- Work to be completed: Every line of the records below that holds the word "will" should be copied out.

Stored items
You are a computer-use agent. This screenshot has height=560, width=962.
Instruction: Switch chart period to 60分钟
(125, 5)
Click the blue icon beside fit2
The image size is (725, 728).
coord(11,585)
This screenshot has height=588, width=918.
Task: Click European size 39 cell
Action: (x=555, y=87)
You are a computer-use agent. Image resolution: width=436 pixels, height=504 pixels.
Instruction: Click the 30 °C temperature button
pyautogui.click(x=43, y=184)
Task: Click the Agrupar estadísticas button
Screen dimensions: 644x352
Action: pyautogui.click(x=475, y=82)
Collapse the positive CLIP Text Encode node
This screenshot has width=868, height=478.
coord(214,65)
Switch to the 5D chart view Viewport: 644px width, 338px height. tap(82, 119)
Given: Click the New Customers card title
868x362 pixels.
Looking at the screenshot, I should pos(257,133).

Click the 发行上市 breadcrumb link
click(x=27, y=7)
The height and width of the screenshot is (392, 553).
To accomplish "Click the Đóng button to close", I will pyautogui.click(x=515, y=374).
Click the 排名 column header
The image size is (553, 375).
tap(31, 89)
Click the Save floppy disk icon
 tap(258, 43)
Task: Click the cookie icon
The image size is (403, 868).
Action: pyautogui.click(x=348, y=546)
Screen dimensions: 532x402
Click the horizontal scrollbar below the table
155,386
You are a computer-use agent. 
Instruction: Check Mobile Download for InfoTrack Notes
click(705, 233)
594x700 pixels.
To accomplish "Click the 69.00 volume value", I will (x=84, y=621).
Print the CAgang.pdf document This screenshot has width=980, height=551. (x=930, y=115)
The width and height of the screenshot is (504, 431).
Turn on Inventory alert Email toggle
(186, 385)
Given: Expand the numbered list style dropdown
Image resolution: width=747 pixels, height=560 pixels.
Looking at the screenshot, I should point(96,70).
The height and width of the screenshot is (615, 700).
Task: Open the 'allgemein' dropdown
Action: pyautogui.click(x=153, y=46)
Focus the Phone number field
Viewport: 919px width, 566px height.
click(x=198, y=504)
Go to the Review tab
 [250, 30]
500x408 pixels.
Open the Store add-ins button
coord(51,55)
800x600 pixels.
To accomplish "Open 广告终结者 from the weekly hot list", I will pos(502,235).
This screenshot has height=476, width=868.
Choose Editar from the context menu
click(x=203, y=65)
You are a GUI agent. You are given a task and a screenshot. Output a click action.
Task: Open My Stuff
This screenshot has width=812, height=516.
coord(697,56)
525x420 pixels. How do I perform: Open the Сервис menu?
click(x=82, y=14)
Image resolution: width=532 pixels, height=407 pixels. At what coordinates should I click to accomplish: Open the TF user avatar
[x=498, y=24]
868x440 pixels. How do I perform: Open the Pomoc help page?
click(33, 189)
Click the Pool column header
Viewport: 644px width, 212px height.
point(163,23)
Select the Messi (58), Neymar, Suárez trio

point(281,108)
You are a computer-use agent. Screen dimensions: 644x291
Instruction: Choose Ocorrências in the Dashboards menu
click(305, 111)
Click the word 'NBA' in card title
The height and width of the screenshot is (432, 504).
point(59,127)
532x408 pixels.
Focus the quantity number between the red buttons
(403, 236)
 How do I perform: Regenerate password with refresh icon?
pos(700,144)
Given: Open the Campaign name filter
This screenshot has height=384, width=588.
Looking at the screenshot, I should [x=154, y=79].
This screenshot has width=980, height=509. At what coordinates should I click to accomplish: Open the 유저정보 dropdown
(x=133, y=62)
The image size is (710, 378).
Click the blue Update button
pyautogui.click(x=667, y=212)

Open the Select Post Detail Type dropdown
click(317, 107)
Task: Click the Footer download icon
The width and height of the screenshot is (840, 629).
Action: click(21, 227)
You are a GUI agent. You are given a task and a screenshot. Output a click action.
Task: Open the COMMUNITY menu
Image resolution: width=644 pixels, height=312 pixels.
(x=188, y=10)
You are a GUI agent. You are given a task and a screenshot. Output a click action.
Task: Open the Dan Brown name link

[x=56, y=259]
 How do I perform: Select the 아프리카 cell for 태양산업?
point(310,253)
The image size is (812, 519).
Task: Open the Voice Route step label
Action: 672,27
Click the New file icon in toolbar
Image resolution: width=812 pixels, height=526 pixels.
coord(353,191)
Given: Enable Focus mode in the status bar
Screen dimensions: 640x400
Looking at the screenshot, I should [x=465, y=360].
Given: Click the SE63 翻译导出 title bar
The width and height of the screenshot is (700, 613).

- Your response:
To accomplish "Click the Đóng button to close", I will pyautogui.click(x=515, y=374).
To accomplish "Click the 69.00 volume value", I will (x=84, y=621).
To accomplish "Open 广告终结者 from the weekly hot list", I will pos(502,235).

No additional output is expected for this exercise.